Our views and primary knowledge of other cultures stem from what we observe every day, whether it is on media, newspapers, our interactions with other people and what we see from holidays like Halloween. It’s every little interaction and observation that makes a difference in how we perceive people of different culture.
On Halloween, when I see girls trying to act like sexy geishas or dressed in traditional Chinese cheongsams with chopsticks in their hair and white powder on their faces, it gets me riled up. It’s saying that those costumes are what all Asians are like. This caricature of Asian individuals is both hurtful and offensive and disregards the diverse and rich history of each Asian country.

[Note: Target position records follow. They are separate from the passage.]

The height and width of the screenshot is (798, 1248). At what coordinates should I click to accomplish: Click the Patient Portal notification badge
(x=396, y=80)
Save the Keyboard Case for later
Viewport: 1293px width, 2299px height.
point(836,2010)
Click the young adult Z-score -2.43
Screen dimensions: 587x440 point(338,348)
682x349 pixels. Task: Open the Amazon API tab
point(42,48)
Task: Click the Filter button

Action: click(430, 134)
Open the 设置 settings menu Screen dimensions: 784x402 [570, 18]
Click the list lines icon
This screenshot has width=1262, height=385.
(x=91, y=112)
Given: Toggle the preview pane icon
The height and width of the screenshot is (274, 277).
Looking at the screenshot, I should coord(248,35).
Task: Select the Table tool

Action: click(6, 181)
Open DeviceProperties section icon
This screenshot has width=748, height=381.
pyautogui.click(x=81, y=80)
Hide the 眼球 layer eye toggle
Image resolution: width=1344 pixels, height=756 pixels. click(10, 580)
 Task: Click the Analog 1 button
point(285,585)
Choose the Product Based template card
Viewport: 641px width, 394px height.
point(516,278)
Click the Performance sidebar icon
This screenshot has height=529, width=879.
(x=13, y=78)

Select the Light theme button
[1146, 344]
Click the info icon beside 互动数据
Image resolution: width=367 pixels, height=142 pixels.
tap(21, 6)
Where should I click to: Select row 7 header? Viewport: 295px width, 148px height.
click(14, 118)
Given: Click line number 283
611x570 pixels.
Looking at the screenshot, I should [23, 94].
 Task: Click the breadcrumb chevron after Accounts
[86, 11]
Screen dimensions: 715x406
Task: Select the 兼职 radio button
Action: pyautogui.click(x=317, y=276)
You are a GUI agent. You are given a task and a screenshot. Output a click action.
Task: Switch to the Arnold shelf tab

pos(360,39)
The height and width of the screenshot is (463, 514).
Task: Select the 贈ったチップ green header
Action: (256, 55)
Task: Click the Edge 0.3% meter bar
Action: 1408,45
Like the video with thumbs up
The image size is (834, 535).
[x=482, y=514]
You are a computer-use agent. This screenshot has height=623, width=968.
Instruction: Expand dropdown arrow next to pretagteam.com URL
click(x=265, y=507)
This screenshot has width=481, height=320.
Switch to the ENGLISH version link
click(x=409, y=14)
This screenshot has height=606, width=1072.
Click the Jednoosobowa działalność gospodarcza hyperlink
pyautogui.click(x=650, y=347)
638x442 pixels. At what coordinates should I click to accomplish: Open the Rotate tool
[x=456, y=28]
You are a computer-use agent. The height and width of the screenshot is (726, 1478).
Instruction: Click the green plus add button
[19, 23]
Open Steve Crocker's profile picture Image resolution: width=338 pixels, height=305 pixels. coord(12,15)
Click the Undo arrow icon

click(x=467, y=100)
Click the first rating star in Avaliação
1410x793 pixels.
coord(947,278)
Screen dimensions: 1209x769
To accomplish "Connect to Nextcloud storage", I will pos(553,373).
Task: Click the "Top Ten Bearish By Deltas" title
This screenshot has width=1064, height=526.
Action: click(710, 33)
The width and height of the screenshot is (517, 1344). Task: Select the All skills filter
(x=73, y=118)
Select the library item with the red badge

Students from Ohio University’s Students Teaching about Racism in Society (STARS) club started the “We’re a Culture, Not a Costume” campaign to spread awareness and prevent cultures from being translated into stereotypical costumes through the use of posters. In the posters, individuals of a particular race would hold up a stereotypical Halloween costume of their culture. The caption “Not who I am, and this is not okay” is written on the top. This ad campaign went viral.
Jelani Cobb, a professor of Africana studies at Rutgers University, argues that it’s not just individual people who are affected by the negative portrayal of their culture through costumes. Our society suffers as well in its ability to establish a true democracy since we are not all viewed as equals.
“What underlies this kind of costuming is the belief that these people aren’t quite equal to what we are or aren’t as American as we are, or that you as a person who’s not a member of that group should be able to dictate how painful the stereotype should be,” said Cobb.
Halloween is a day to have fun, but let’s not have fun at the expense of others. We cannot just borrow and represent someone else’s culture for a day because for thousands of other people, the costumes are not just costumes. It’s who they are everyday.